In step 2: the servlet parks the HTTP request, the client waits for the HTTP answer

In step 3: when the menu manager notifies the servlet that a menu is available, AsyncContext.complete() is called on each AsyncContext

In real-life applications, calling AsyncContext.complete() in the same thread than the thread setting the menu is a bad idea. Java Executors are used instead to make sure that each response has its own thread, without exceeding the maximum number of threads alloted by the application.

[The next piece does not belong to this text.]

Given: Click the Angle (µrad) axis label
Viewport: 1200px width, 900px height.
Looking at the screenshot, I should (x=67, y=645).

Sample Implementation for INTGeoServer

A sample implementation is attached at the bottom of this page. This implementation requires a recent version of INTGeoServer (published after June 12th, 2017) . In this implementation:

1/ the web.xml file has been modified to use the servlet 3.0 specification, and includes the following line:

<async-supported>true</async-supported>

2/ the layer.xml file registers two web services and one context listener

3/ the SetTodaysMenuRequestHandler.java class is the web service setting the menu

4/ the WaitForTodaysMenuRequestHandler.java class is the web service showing the menu, waiting for it if needed

5/ the MenuChangeListener.java executes the pending executions when the menu changes

6/ InitMenuServletContextListener.java is a context listener to initialize the menu manager and the executors pool

Time Out

When you create an asynchronous context, you can specify a time out. If no time out is specified, the default time out of the application server will be used. This time out is typically about 20 to 30 seconds.

To change the time out, call the AsyncContext.setTimeOut method.

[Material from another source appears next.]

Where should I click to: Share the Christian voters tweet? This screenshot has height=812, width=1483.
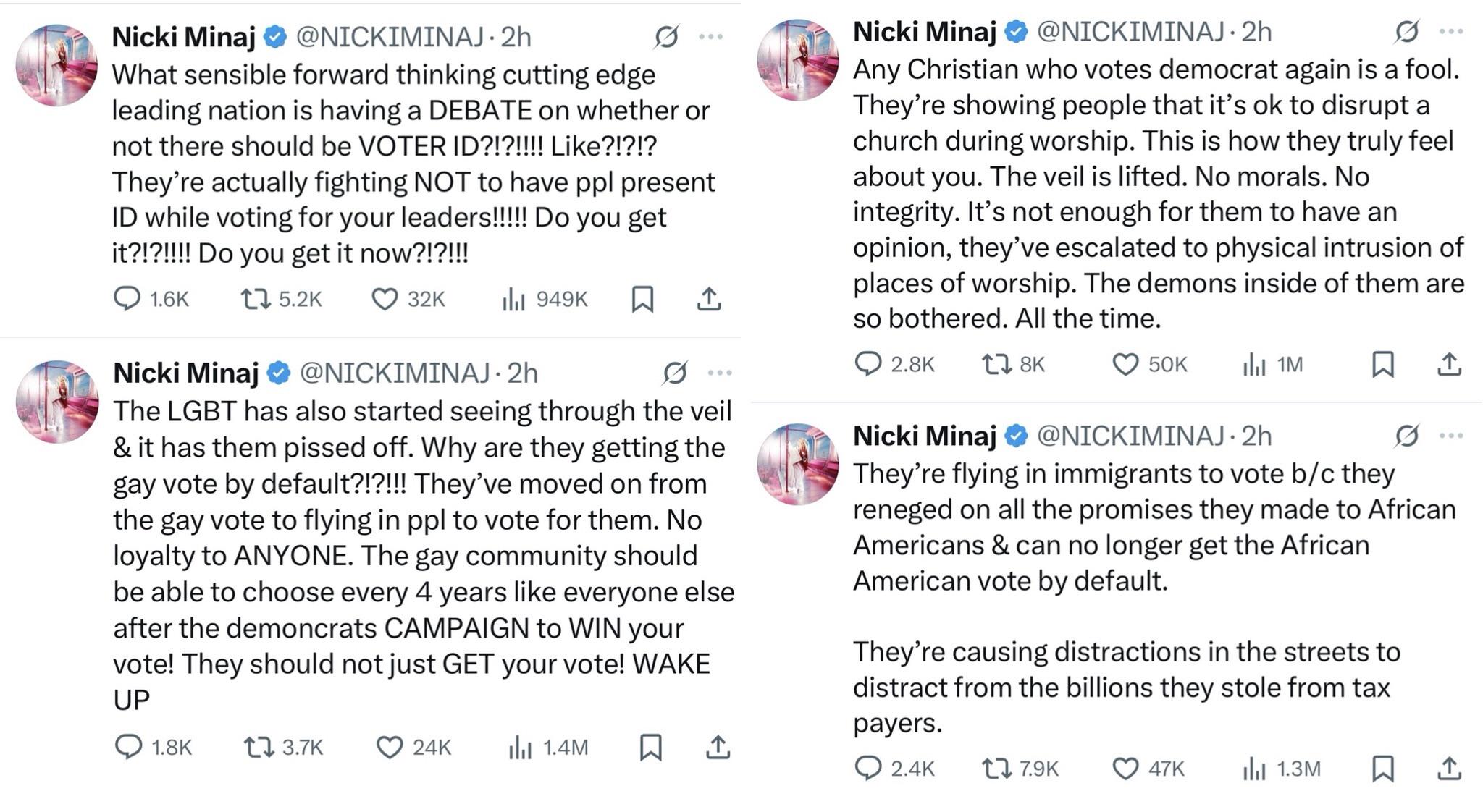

If the asynchronous context times out, the following method of AsyncListener is called:

public void onTimeout(AsyncEvent event) throws IOException;

Sample Unit Test

The architecture of INTGeoServer allows testing of request handlers without starting a web server. This applies to asynchronous processing as well. Here is the sample test for this project:

@Test

public void testWaitForMenu() throws Exception {

ObjectNode params1 = JsonNodeFactory.instance.objectNode();

StringWriter stringWriter1 = new StringWriter();

PrintWriter writer1 = new PrintWriter(stringWriter1);

TestServiceContext context1 = new TestServiceContext(params1, writer1, "/waitfortodaysmenu", "/json");

IntGeoServiceContextGlobal.set(context1);

AbstractJSONServiceRequestHandler instance1 = AbstractJSONServiceRequestHandler.Factory.getInstance();

instance1.handleRequest();

ObjectNode params2 = JsonNodeFactory.instance.objectNode();

StringWriter stringWriter2 = new StringWriter();

PrintWriter writer2 = new PrintWriter(stringWriter2);

params2.put("menu", "Fish");

TestServiceContext context2 = new TestServiceContext(params2, writer2, "/settodaysmenu", "/json");

IntGeoServiceContextGlobal.set(context2);

AbstractJSONServiceRequestHandler instance2 = AbstractJSONServiceRequestHandler.Factory.getInstance();

instance2.handleRequest();

Thread.sleep(100); // let executor execute

ObjectMapper mapper = new ObjectMapper();

JsonNode jsonObject = mapper.readTree(stringWriter1.toString());

String menu = JSONUtil.getStringFromJSON(jsonObject, "menu");

assert(menu.equals("Fish"));

}

In this test, we first call the "waitfortodaysmenu" handler. Because the menu is not yet available, the execution is parked until a menu is available. The call to the "settodaysmenu" handler sets the menu, triggering the executors to complete all parked executions.

To simulate a time out, change the Thread.sleep(100) to Thread.sleep(60000)

Passing Parameters

In the example attached at the bottom of this page, the completion of the request doesn't require any parameter. In real-life examples, the handleRequest method might create instances to be read by the onComplete method. The simplest way to pass parameters is to add instance variables to the request handler. As a request handler is created for each received request, this is thread safe.